WORK ORDER — Can you pull out each line of the data below that includes the word "computer"?

WORKING DATA —

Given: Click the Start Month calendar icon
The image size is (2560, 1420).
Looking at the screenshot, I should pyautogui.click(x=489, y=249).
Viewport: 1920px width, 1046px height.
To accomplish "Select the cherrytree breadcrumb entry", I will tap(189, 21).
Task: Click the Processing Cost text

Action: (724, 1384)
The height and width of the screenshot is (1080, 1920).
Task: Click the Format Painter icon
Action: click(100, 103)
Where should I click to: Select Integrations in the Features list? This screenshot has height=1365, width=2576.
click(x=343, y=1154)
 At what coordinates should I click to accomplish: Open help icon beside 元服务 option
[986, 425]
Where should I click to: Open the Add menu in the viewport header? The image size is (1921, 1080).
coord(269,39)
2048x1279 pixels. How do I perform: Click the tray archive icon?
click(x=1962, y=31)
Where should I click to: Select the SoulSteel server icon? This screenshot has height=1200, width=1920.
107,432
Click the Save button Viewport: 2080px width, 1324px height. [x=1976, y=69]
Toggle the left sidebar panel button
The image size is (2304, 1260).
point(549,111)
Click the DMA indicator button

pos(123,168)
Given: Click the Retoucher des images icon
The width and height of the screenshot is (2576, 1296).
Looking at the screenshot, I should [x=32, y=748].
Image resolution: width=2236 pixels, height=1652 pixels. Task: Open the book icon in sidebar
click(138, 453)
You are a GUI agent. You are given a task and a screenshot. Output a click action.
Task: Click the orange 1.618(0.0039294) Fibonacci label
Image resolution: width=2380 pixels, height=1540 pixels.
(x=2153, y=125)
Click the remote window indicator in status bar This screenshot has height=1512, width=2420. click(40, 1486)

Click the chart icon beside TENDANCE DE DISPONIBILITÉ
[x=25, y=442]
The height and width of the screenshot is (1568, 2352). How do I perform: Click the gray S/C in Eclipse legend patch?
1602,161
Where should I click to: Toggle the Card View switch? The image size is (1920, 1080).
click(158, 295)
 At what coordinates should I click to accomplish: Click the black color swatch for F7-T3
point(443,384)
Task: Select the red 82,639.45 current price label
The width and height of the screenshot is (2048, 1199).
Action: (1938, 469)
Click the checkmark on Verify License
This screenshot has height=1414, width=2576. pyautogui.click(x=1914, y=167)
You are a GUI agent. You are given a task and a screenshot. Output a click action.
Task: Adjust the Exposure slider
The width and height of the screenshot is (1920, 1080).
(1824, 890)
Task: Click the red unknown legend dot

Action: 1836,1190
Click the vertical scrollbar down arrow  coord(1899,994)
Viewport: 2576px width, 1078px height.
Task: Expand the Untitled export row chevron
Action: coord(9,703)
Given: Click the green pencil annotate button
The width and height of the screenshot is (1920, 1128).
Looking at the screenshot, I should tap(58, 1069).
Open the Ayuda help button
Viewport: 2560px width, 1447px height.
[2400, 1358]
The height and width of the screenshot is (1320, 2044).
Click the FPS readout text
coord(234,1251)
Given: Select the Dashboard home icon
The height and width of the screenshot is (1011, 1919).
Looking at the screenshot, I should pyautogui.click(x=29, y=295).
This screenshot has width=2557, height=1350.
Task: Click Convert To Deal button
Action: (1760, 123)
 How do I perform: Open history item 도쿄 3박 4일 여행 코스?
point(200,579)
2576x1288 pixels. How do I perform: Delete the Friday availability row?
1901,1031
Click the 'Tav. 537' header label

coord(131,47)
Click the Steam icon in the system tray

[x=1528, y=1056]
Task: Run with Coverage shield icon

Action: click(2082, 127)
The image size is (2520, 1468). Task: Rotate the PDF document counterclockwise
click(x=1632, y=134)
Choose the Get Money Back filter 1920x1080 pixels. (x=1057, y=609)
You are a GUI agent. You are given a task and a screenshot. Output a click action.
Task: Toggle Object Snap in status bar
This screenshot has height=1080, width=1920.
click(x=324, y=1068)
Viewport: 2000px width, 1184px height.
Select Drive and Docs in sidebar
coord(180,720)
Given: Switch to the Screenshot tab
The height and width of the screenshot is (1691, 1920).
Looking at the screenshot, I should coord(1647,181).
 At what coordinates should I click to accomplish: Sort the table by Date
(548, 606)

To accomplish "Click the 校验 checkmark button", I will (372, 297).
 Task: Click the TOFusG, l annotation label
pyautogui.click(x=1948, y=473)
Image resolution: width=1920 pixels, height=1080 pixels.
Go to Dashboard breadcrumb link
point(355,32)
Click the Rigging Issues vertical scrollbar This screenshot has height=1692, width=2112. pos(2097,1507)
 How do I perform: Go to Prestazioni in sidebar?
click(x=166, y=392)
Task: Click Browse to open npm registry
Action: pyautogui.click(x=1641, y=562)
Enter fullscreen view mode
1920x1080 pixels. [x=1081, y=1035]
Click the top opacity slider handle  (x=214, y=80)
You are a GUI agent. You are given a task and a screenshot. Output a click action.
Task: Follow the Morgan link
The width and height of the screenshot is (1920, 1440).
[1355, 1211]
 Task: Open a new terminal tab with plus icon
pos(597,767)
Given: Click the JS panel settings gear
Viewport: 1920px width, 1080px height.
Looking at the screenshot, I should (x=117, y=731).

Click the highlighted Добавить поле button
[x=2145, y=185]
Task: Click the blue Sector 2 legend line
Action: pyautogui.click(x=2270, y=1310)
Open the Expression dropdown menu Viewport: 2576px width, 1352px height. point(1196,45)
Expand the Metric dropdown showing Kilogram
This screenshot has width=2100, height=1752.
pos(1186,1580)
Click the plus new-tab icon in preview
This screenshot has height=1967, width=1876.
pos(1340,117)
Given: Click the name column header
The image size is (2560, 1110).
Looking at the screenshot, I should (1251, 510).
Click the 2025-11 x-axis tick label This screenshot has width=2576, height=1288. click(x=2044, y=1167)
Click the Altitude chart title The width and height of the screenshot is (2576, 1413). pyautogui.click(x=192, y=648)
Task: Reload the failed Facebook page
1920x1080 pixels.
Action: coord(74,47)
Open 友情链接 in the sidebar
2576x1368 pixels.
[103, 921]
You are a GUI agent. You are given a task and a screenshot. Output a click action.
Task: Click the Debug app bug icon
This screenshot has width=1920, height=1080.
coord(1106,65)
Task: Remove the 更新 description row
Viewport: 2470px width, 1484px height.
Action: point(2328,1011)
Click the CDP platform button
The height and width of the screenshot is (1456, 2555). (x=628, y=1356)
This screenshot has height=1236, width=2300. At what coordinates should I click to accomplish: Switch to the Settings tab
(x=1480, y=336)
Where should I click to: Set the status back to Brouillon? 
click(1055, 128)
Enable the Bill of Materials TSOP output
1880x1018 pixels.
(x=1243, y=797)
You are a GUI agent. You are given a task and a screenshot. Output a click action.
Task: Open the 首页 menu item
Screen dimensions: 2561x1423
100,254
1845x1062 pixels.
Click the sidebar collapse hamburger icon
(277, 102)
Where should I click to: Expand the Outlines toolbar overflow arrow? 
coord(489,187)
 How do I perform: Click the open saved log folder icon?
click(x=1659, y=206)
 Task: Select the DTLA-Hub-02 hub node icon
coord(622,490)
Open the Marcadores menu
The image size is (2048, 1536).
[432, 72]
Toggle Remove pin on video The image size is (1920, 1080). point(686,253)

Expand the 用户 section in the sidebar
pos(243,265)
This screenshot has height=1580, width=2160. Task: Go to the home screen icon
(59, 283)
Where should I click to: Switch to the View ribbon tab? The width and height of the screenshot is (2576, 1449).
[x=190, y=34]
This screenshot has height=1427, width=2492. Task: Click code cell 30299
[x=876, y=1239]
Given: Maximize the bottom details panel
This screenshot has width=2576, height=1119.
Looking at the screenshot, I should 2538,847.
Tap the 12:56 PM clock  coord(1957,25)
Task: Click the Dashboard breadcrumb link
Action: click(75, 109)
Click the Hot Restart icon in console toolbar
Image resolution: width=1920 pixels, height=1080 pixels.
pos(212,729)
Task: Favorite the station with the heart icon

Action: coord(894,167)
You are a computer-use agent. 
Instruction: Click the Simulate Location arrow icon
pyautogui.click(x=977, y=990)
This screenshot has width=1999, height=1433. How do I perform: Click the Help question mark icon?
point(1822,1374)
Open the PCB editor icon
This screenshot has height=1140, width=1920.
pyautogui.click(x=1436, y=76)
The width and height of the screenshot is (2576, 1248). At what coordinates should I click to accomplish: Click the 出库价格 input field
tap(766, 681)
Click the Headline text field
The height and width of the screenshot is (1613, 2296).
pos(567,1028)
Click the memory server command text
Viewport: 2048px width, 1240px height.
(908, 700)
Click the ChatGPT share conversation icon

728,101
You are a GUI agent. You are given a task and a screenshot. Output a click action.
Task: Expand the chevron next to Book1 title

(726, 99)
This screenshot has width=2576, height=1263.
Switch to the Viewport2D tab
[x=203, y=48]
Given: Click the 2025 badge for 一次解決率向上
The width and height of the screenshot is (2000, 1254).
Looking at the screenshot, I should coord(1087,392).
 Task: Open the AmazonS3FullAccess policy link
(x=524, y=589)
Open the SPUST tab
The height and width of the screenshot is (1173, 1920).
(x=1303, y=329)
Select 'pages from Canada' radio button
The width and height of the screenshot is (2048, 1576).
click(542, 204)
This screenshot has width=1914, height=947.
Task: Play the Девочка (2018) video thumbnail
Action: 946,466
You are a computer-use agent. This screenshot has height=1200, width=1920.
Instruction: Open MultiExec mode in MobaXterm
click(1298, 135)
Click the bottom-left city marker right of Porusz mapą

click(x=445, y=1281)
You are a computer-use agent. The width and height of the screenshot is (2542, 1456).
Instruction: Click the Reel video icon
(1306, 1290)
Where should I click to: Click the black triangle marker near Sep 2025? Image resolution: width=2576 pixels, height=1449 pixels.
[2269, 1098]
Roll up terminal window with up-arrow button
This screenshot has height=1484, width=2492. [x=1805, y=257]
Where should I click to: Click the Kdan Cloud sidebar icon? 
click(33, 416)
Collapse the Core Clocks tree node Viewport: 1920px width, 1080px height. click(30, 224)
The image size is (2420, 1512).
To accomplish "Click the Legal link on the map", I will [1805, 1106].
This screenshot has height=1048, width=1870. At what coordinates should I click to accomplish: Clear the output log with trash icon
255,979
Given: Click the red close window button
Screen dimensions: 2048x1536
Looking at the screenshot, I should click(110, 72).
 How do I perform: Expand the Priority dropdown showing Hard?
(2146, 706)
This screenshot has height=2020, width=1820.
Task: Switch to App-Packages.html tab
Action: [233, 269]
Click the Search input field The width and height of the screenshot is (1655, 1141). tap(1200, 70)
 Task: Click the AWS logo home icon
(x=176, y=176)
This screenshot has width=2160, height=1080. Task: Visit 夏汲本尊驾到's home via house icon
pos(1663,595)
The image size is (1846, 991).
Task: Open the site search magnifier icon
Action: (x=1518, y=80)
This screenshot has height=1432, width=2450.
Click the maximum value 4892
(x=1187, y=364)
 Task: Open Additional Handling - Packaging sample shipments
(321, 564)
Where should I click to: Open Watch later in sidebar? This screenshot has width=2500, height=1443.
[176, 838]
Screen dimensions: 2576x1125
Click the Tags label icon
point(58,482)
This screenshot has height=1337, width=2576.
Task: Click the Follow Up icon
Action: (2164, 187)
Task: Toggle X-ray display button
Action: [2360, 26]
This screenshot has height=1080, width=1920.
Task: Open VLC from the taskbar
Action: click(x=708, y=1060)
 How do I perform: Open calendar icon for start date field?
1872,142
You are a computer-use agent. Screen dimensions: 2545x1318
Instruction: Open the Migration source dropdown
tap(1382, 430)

SOLUTION —
You are a computer-use agent. 
You are a computer-use agent. This screenshot has height=1200, width=1920.
You are a computer-use agent. The width and height of the screenshot is (2542, 1456).
You are a computer-use agent. Screen dimensions: 2545x1318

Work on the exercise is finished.